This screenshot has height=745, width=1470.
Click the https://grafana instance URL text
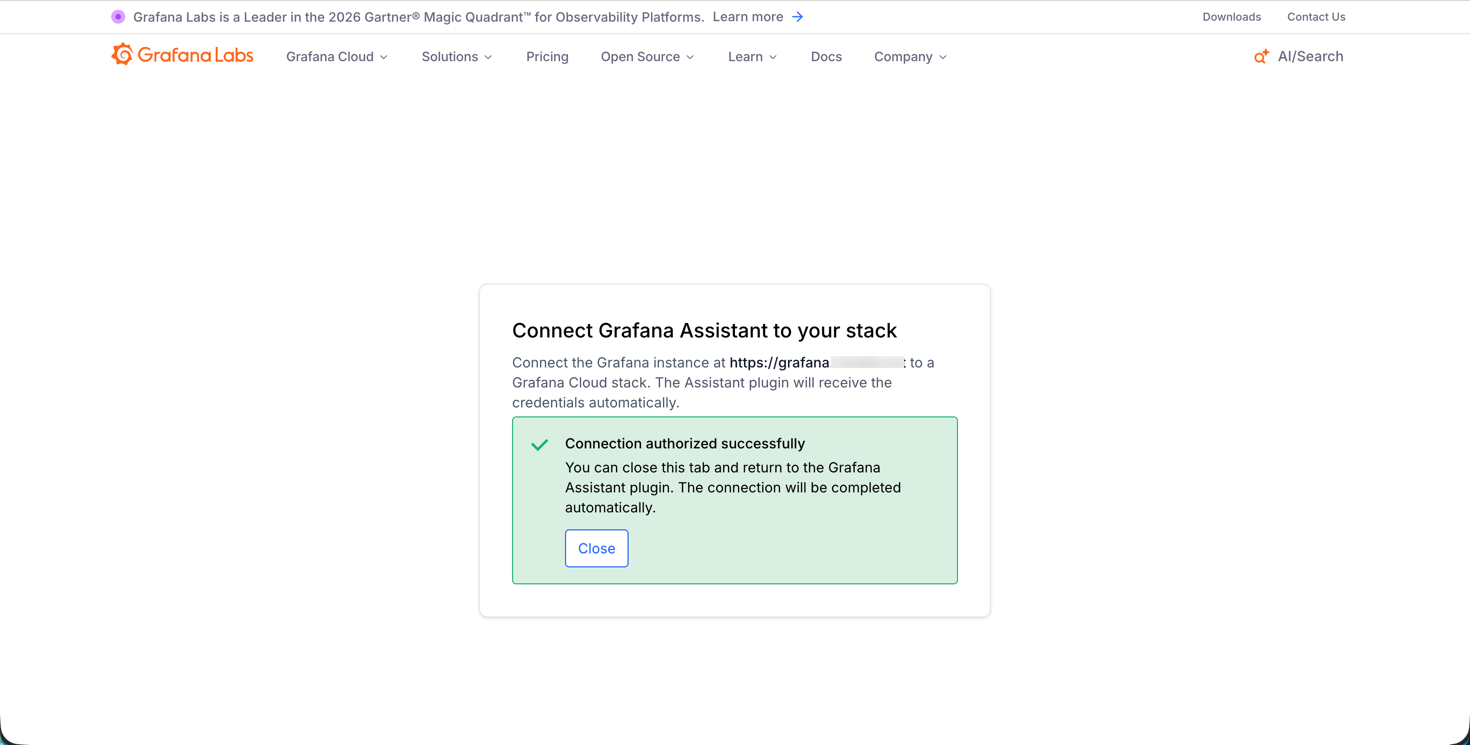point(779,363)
□ □ □ □
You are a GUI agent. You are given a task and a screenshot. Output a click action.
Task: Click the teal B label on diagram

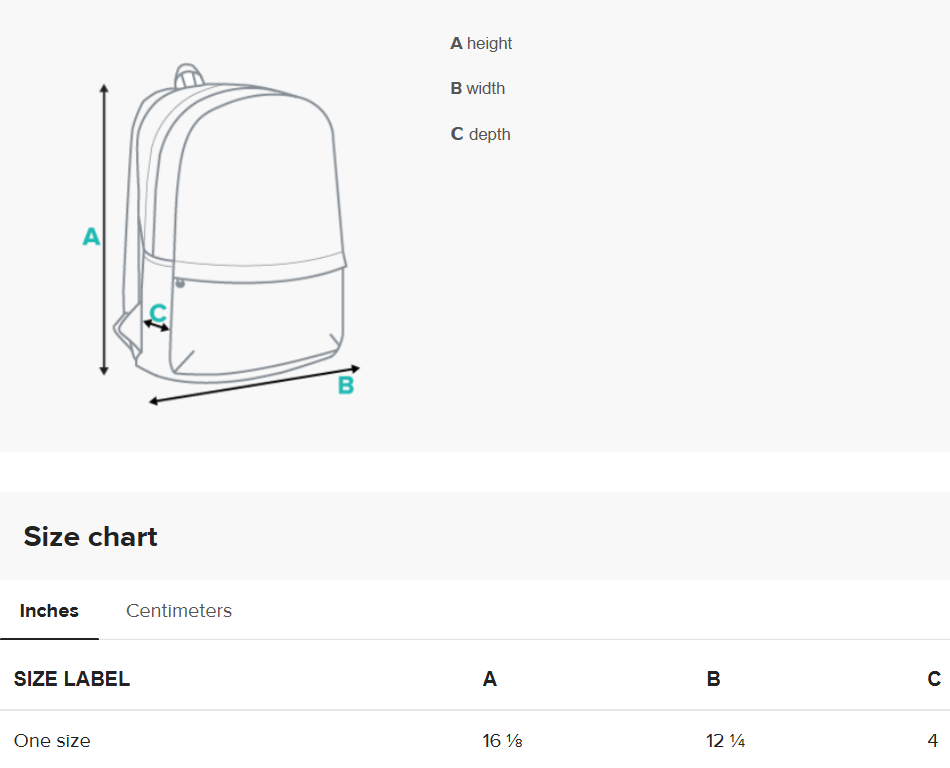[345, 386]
□ □ □ □
[Stated exercise]: Copy every line of the items that contains the word "screenshot". Case counts.

[Task result]:
This screenshot has height=745, width=1470.
You are a GUI agent. You are given a task and a screenshot. Output a click action.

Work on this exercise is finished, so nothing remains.